Author : Albert Bellows
Publisher : Andrews McMeel Publishing
Page : 437 pages
File Size : 10,50 MB
Release : 2013-10-15
Category : Cooking
ISBN : 1449434991
In this fascinating volume, which contains material from his second book, How Not to Be Sick, Bellows presents the argument that science has supplied practical treatises on agriculture and horticulture so that every intelligent farmer or gardener can cultivate his fruits, vegetables, and grains to supply high nutritional content in foods. But the general public is ignorant of the laws of nature and which foods will supply the correct ingredients for a healthy body and to prevent illness. He asserts that people give their pigs the food that children need to develop muscle and brain, and they give their children what pigs need to develop fat. The Philosopy of Eating was written to inform people about the practical science of eating well and to correct erroneous and dangerous habits of society related to food.
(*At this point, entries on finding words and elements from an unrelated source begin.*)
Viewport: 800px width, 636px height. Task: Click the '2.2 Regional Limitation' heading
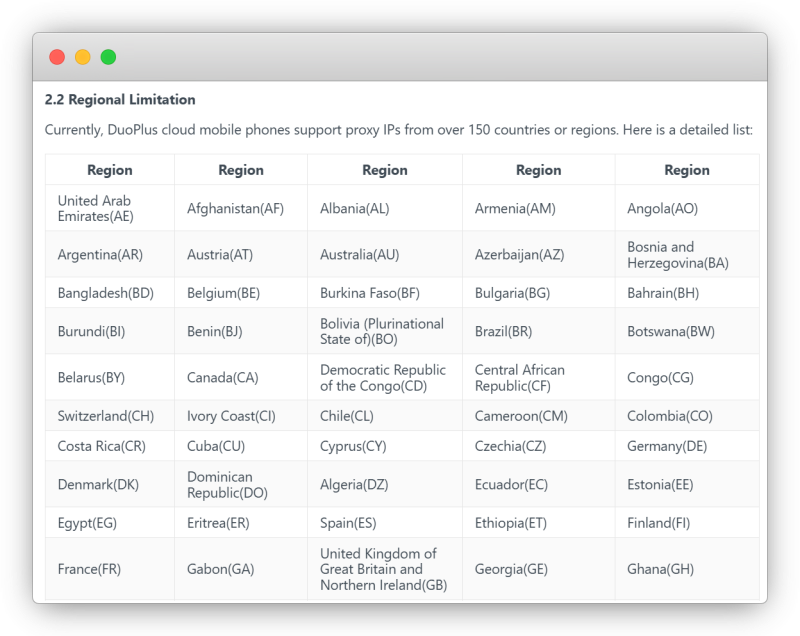pyautogui.click(x=120, y=100)
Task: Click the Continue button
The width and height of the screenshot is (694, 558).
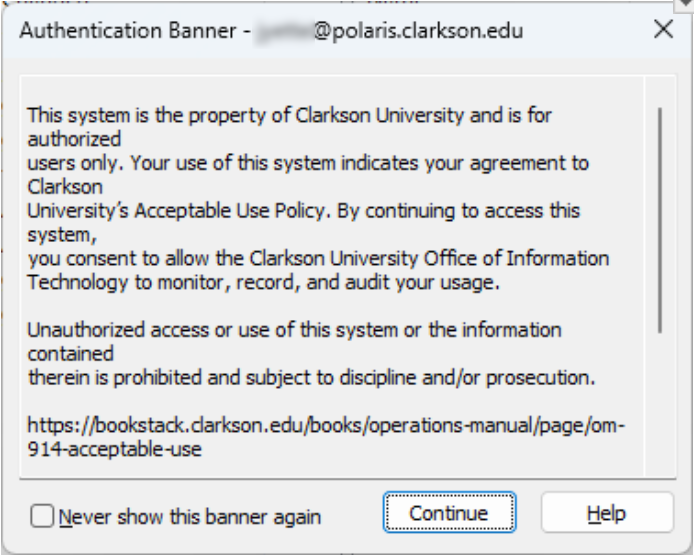Action: click(x=449, y=513)
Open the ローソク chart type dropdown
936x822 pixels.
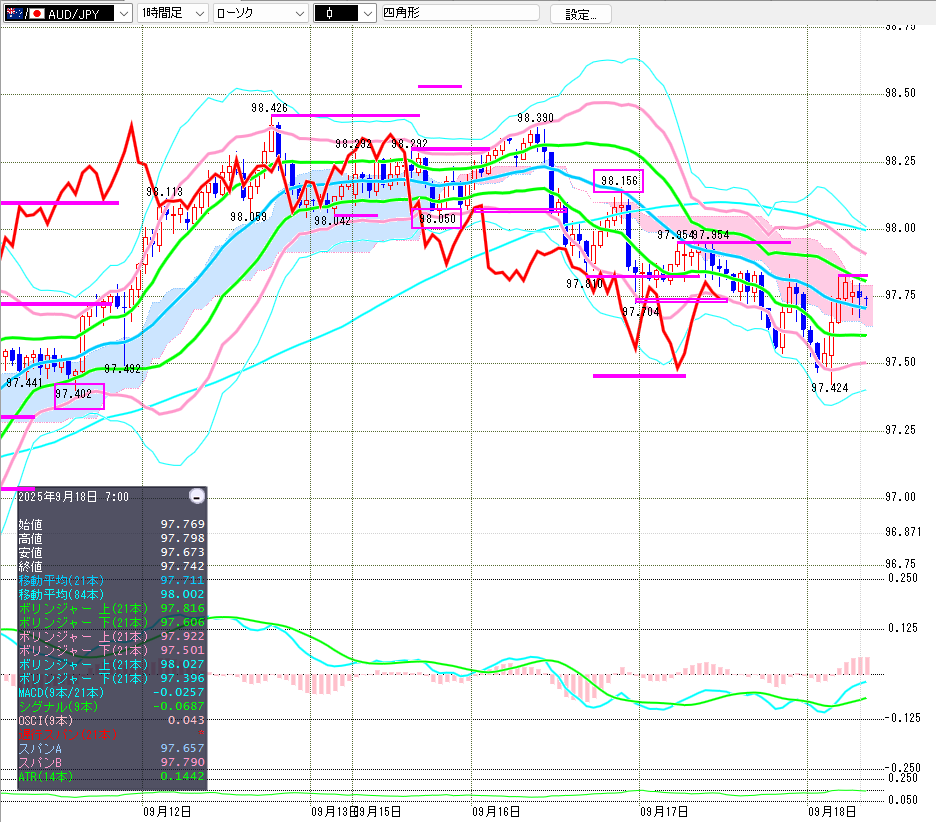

A largely vegetarian diet, Bellows’s book lays out in great detail which foods are good for various categories of people (a “thinking” man’s diet vs. a laborer’s diet) and which are poison or dangerous to all. This edition of The Philosophy of Eating was reproduced by permission from the volume in the collection of the American Antiquarian Society, Worcester, Massachusetts. Founded in 1812 by Isaiah Thomas, a Revolutionary War patriot and successful printer and publisher, the society is a research library documenting the lives of Americans from the colonial era through 1876. The society collects, preserves, and makes available as complete a record as possible of the printed materials from the early American experience. The cookbook collection comprises approximately 1,100 volumes.